→ **Article**:
-- Begin --
Cosmos Copa
- Founded: 2009
- Abolished: 2015
- Region: New York City
- Number of teams: 32
- Last champions: NYC Ireland (1st title)
- Most successful club(s): NYC Poland (2 titles)
- Website: www.cosmoscopa.com

= Cosmos Copa =

US amateur adult soccer tournament

The Cosmos Copa, originally called Copa NYC, was an amateur adult soccer tournament played in New York City between teams representing different ethnic heritages in a World Cup-style competition.

== History ==

The competition was founded in 2009 by local soccer fans Spencer Dormitzer and Chris Noble. In 2010, the newly-established New York Cosmos took over the tournament, which continued to be run by its founders. The Copa was renamed for the professional club as part of the deal.

The tournament was "postponed" in 2016 and has not been held since.
-- End --
→ **Information given**:
-- Begin --
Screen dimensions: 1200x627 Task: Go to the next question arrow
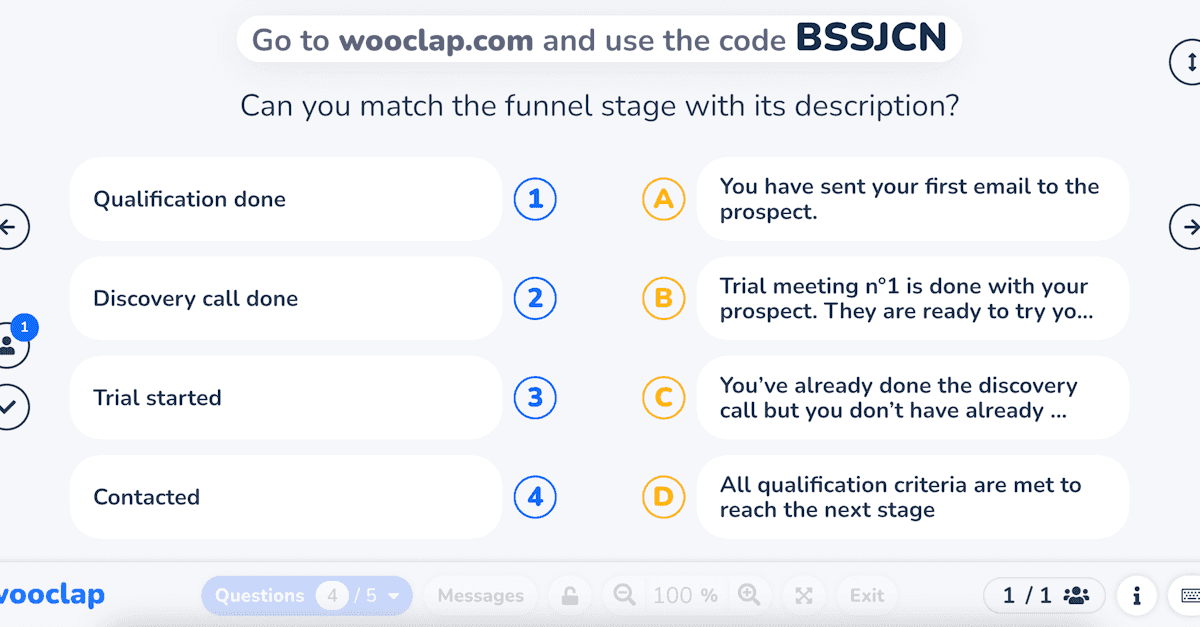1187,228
-- End --
-- Begin --
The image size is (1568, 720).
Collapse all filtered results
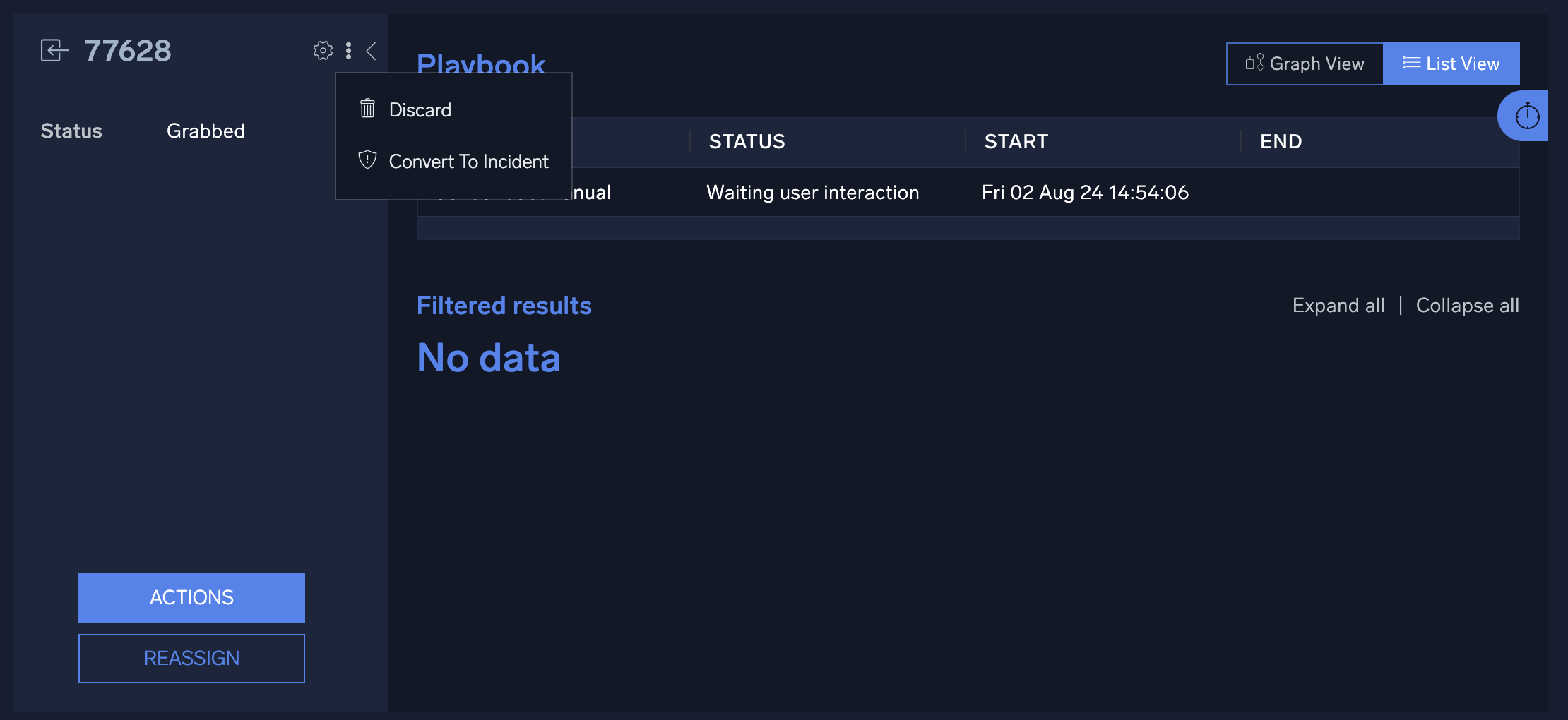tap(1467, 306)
-- End --
In the article on the Cosmos Copa, who founded the tournament?

→ **Response**: Spencer Dormitzer and Chris Noble